A U.S. appeals court this week vacated the registration of three dicamba herbicides, including Bayer’s XtendiMax.
The U.S. Court of Appeals for the Ninth Circuit stated in the ruling, “the absence of substantial evidence to support the EPA’s decision compels us to vacate the registrations.” The ruling comes after a group of environmental organizations filed a petition challenging the Environmental Protection Agency’s 2018 registration decision.
Chris Turner, U.S. Country Division Head for Bayer says the company strongly disagrees with the ruling and is working to minimize impacts on its customers.
“We strongly disagree with the ruling and are assessing our options. If the ruling stands, we will work quickly to minimize any impact on our customers this season. Our top priority is making sure our customers have the support they need to have a successful season.”
Turner says the EPA conducted an extensive review and considered all relevant science prior to issuing the current registration for XtendiMax.
“In October 2018, the EPA extended the registration of XtendiMax and stated that ‘This action was informed by input from and extensive collaboration between EPA, state regulators, growers, academic researchers, pesticide manufacturers, and other stakeholders. EPA understands that dicamba is a valuable pest control tool for America’s growers.’ The EPA’s informed science-based decision reaffirms that this tool is vital for growers and does not pose any unreasonable risks of off-target movement when used according to label directions.”

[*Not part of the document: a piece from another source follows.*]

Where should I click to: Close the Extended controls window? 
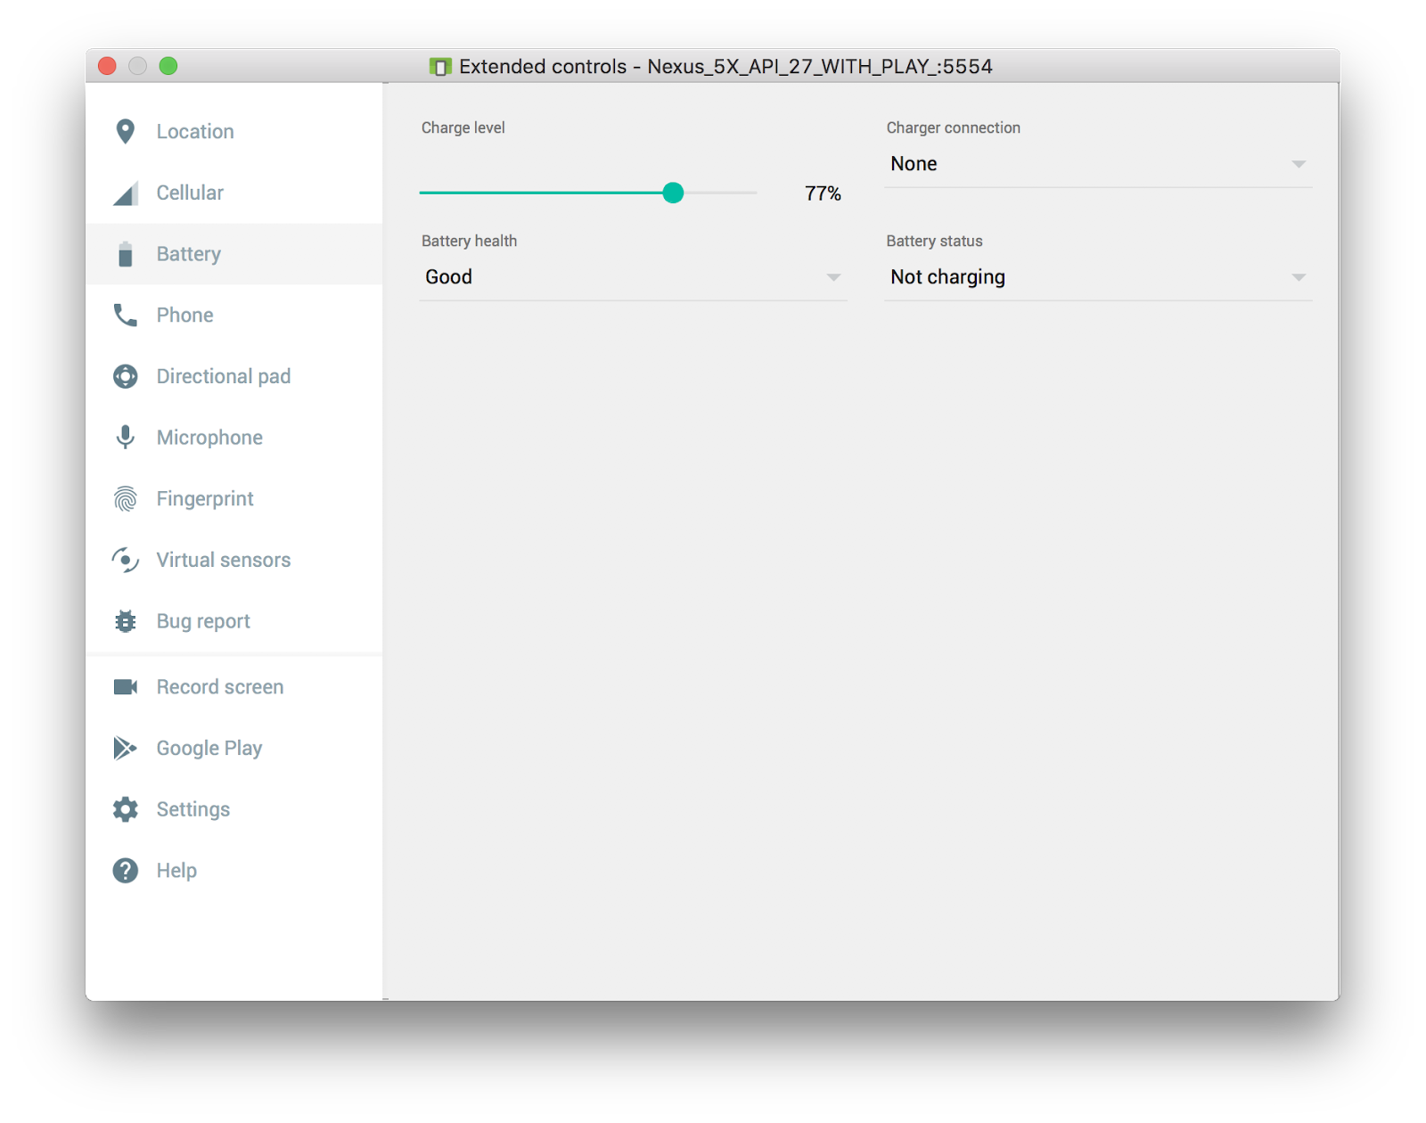point(107,66)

Turner says Bayer will continue to work with others so farmers can maintain access to XtendiMax.
“Bayer stands fully behind our XtendiMax product. We are proud of our role in bringing innovations like XtendiMax forward to help growers safely, successfully, and sustainably protect their crops from weeds. We will continue working with the EPA, growers, academics, and others to maintain long-term access to this important tool.”

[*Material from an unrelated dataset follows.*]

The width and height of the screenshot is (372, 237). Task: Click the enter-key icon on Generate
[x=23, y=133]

The ruling pertains specifically to the EPA’s 2018 registration decision, which expires in December 2020. Bayer is currently working to obtain a new EPA registration for XtendiMax for the 2021 season and beyond and hopes to obtain the new registration by this fall. The ruling also includes dicamba herbicides from BASF and Corteva.
USDA Secretary Sonny Perdue issued a statement supporting the EPA process.
“Producers need all the tools in their toolbox to produce the world’s food, fuel, and fiber, and USDA re-affirms its support for EPA’s science-based process for assessing and managing ecological risks, balanced against the agricultural and societal benefits of crop protection tools,” he said. “USDA stands ready to assist its federal partners in meeting that goal. Farmers across America have spent hard earned money on previously allowed crop protection tools. I encourage the EPA to use any available flexibilities to allow the continued use of already purchased dicamba products, which are a critical tool for American farmers to combat weeds resistant to many other herbicides, in fields that are already planted. Unfortunately, the Ninth Circuit has chosen to eliminate one of those tools.”